— START RAW DATA —

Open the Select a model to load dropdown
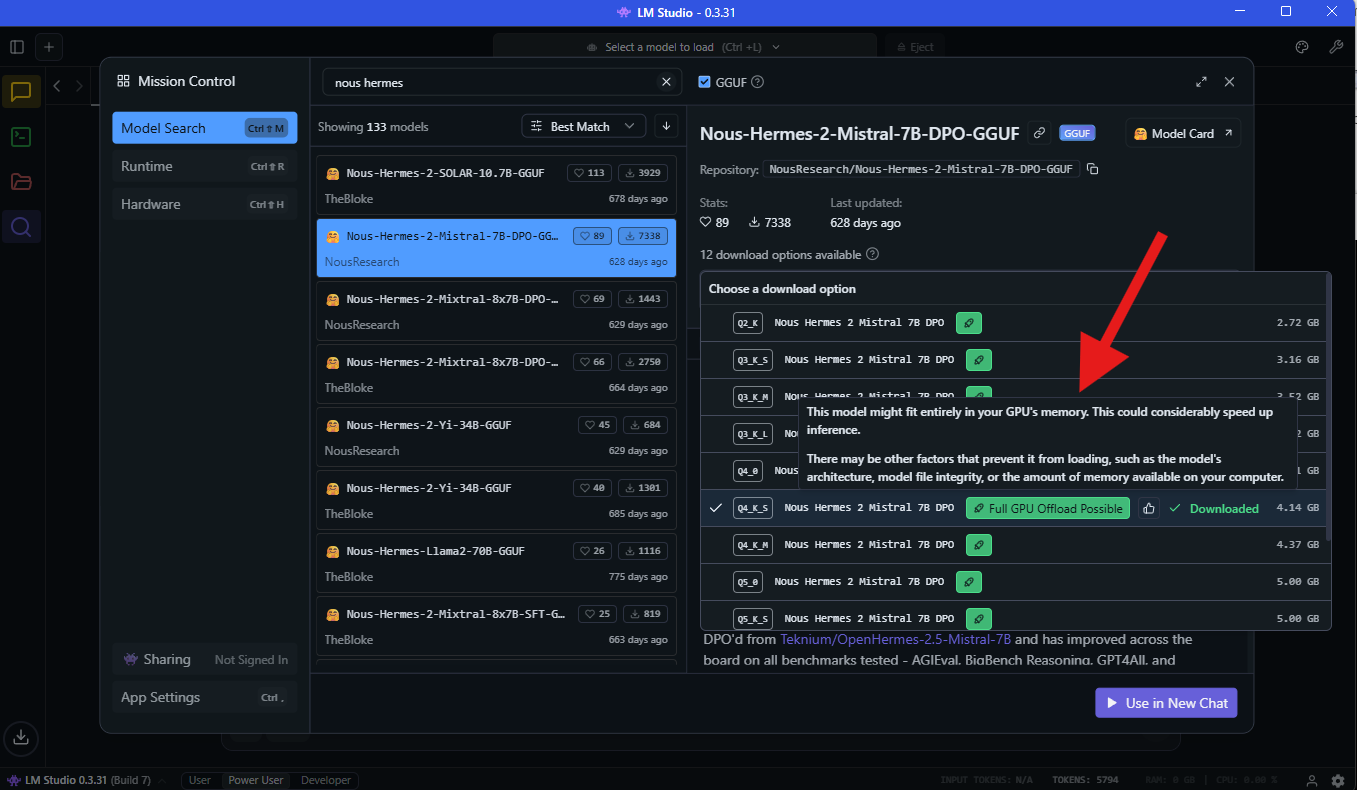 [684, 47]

— END RAW DATA —
— START RAW DATA —

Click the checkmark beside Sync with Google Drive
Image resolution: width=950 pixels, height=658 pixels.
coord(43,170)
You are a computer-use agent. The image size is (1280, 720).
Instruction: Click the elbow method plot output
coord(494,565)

— END RAW DATA —
— START RAW DATA —

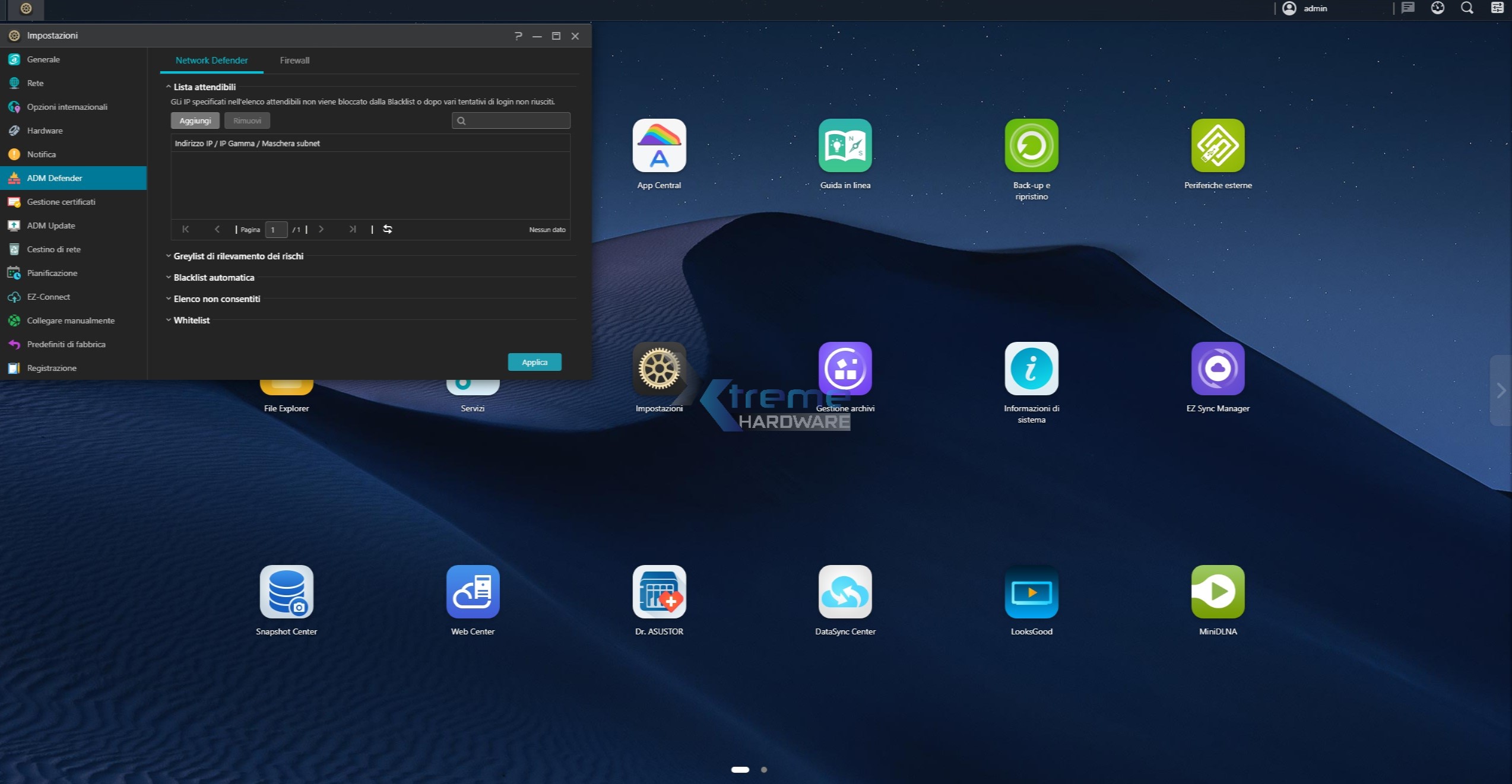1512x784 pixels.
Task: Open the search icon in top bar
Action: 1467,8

— END RAW DATA —

* **GOAL**
Reproduce the rows word for word, starting with the line that contains "1512x784 pixels." and continuing through the line that contains "Action: 1467,8". Include both of those lines, and leave the pictures out of your answer.

* **RESULT OF THE TASK**
1512x784 pixels.
Task: Open the search icon in top bar
Action: 1467,8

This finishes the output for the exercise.